Data records
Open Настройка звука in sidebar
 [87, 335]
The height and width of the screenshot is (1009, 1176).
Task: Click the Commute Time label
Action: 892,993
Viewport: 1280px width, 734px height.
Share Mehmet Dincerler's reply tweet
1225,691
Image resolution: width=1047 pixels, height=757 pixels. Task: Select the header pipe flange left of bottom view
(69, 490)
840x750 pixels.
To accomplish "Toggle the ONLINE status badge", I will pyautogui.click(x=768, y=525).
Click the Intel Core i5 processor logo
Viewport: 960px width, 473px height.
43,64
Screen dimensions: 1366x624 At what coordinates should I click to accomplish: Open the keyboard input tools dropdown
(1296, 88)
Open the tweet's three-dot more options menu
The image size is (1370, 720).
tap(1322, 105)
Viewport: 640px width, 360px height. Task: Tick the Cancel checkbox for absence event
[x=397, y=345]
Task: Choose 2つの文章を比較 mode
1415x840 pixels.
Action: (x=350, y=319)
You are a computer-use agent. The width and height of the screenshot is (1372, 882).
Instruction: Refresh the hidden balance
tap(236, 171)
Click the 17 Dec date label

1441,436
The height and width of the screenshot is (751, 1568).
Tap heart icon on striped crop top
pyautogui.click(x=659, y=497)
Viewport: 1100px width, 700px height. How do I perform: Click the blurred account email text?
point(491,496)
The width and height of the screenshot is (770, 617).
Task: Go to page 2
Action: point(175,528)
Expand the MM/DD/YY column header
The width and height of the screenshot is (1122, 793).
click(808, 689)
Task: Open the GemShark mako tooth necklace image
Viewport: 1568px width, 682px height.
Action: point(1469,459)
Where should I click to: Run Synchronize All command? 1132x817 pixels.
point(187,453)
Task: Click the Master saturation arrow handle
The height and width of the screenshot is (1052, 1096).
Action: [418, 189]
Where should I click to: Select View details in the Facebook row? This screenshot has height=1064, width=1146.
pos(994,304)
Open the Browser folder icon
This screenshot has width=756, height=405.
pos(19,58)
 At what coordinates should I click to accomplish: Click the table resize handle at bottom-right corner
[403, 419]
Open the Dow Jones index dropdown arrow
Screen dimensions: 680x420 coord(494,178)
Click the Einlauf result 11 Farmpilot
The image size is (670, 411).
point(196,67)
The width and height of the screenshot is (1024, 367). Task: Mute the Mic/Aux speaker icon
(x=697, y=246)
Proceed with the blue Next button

The task -
An exact copy of every record is what the answer must contain.

Completed task -
Open Настройка звука in sidebar
 [87, 335]
The height and width of the screenshot is (1009, 1176).
Task: Click the Commute Time label
Action: 892,993
Viewport: 1280px width, 734px height.
Share Mehmet Dincerler's reply tweet
1225,691
Image resolution: width=1047 pixels, height=757 pixels. Task: Select the header pipe flange left of bottom view
(69, 490)
840x750 pixels.
To accomplish "Toggle the ONLINE status badge", I will pyautogui.click(x=768, y=525).
Click the Intel Core i5 processor logo
Viewport: 960px width, 473px height.
43,64
Screen dimensions: 1366x624 At what coordinates should I click to accomplish: Open the keyboard input tools dropdown
(1296, 88)
Open the tweet's three-dot more options menu
The image size is (1370, 720).
tap(1322, 105)
Viewport: 640px width, 360px height. Task: Tick the Cancel checkbox for absence event
[x=397, y=345]
Task: Choose 2つの文章を比較 mode
1415x840 pixels.
Action: (x=350, y=319)
You are a computer-use agent. The width and height of the screenshot is (1372, 882).
Instruction: Refresh the hidden balance
tap(236, 171)
Click the 17 Dec date label

1441,436
The height and width of the screenshot is (751, 1568).
Tap heart icon on striped crop top
pyautogui.click(x=659, y=497)
Viewport: 1100px width, 700px height. How do I perform: Click the blurred account email text?
point(491,496)
The width and height of the screenshot is (770, 617).
Task: Go to page 2
Action: point(175,528)
Expand the MM/DD/YY column header
The width and height of the screenshot is (1122, 793).
click(808, 689)
Task: Open the GemShark mako tooth necklace image
Viewport: 1568px width, 682px height.
Action: point(1469,459)
Where should I click to: Run Synchronize All command? 1132x817 pixels.
point(187,453)
Task: Click the Master saturation arrow handle
The height and width of the screenshot is (1052, 1096).
Action: [418, 189]
Where should I click to: Select View details in the Facebook row? This screenshot has height=1064, width=1146.
pos(994,304)
Open the Browser folder icon
This screenshot has width=756, height=405.
pos(19,58)
 At what coordinates should I click to accomplish: Click the table resize handle at bottom-right corner
[403, 419]
Open the Dow Jones index dropdown arrow
Screen dimensions: 680x420 coord(494,178)
Click the Einlauf result 11 Farmpilot
The image size is (670, 411).
point(196,67)
The width and height of the screenshot is (1024, 367). Task: Mute the Mic/Aux speaker icon
(x=697, y=246)
Proceed with the blue Next button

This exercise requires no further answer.